Brigadegeneral Fritz von Korff hat mehrmals darauf hingewiesen, daß bisher noch kein Abkommen über die Entwaffnung der UÇK bestünde. Immerhin hatten gestern, US-Angaben zufolge, Führer der UÇK die prinzipielle Bereitschaft erklärt, ihre Waffen abzugeben. Doch Generalleutnant Rüdiger Drews sprach der UÇK auch jegliche Legitimation ab, als Ordnungsmacht aufzutreten.

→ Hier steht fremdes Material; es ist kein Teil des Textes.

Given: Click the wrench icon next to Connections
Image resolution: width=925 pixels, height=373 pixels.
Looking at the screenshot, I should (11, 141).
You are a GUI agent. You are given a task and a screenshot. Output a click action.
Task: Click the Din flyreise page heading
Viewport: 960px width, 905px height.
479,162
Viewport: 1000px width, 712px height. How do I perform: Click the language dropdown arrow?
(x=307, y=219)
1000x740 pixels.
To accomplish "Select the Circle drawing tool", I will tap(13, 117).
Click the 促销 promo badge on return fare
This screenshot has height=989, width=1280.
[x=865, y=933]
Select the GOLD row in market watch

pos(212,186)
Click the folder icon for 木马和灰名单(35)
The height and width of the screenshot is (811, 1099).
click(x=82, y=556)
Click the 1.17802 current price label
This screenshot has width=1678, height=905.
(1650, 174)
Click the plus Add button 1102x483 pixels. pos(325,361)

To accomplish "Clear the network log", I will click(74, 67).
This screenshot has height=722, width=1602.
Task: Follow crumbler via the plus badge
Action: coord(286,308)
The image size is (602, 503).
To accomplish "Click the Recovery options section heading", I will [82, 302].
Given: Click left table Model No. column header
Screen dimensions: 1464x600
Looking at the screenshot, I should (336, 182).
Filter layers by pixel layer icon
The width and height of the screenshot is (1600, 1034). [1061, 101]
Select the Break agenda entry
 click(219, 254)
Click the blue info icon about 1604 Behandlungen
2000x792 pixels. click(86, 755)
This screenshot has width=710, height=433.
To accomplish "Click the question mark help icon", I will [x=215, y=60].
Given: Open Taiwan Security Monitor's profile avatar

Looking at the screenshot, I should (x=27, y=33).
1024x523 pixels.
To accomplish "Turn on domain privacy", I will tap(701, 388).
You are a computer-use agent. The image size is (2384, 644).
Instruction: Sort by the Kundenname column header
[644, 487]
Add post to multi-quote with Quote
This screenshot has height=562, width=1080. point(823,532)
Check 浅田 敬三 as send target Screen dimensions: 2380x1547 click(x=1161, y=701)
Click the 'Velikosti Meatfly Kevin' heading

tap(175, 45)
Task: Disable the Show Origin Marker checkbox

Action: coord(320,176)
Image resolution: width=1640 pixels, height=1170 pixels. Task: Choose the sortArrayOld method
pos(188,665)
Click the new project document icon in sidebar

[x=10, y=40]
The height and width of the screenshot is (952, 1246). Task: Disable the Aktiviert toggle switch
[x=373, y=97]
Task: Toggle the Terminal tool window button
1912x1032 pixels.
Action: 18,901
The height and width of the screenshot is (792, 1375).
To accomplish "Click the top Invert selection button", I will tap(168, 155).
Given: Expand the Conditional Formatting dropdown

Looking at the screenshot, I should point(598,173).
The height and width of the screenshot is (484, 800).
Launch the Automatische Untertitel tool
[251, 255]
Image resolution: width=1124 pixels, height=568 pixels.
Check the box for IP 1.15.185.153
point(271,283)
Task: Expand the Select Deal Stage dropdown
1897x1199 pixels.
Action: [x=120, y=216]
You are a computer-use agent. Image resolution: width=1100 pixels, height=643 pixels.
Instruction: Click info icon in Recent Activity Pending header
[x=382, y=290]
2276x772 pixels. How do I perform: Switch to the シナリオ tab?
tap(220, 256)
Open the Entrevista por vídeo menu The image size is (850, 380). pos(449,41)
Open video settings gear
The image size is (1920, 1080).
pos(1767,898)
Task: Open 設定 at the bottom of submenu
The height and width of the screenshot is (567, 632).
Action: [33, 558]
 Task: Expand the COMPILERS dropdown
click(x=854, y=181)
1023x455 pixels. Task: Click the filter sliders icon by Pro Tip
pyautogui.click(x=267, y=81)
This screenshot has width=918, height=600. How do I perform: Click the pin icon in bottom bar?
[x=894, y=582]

Nur, was dem folgen soll, bleibt unklar. Die für den Aufbau der Zivilstrukturen zuständigen internationalen Berater sind noch gar nicht vor Ort. Die großen Organisationen zeigen sich wieder einmal wenig flexibel. Die Nato-Truppen sind bei der Frage der Sicherung der Wasserversorgung oder der Benzinverteilung ebenso überfordert wie bei der Einfuhr von Lebensmitteln, Fragen des Rentensystems und der Zölle. Polizeifunktionen wahrzunehmen scheitert schon an den mangelnden Sprachkenntnissen. Wer spricht in der Truppe schon Serbisch oder Albanisch?

Doch eine zivile Verwaltung muß schnell aufgebaut werden. Kommunale Wahlen werden angesichts des fehlenden Wählerregisters wohl einige Zeit auf sich warten lassen, so ist es notwendig, die bisher bestehenden politischen Parteien wie auch die UÇK in diesen Prozeß einzubinden. Die UÇK versucht, in das politische Vakuum einzudringen, das mit dem Zusammenbruch des serbischen Herrschaftssystems enstanden ist, sie sollte deshalb aber nicht dämonisiert werden. Ihre Kämpfer sind keine Verwaltungsbeamten und auch keine Polizisten. Manche von ihnen könnten es aber werden – mit internationaler Hilfe.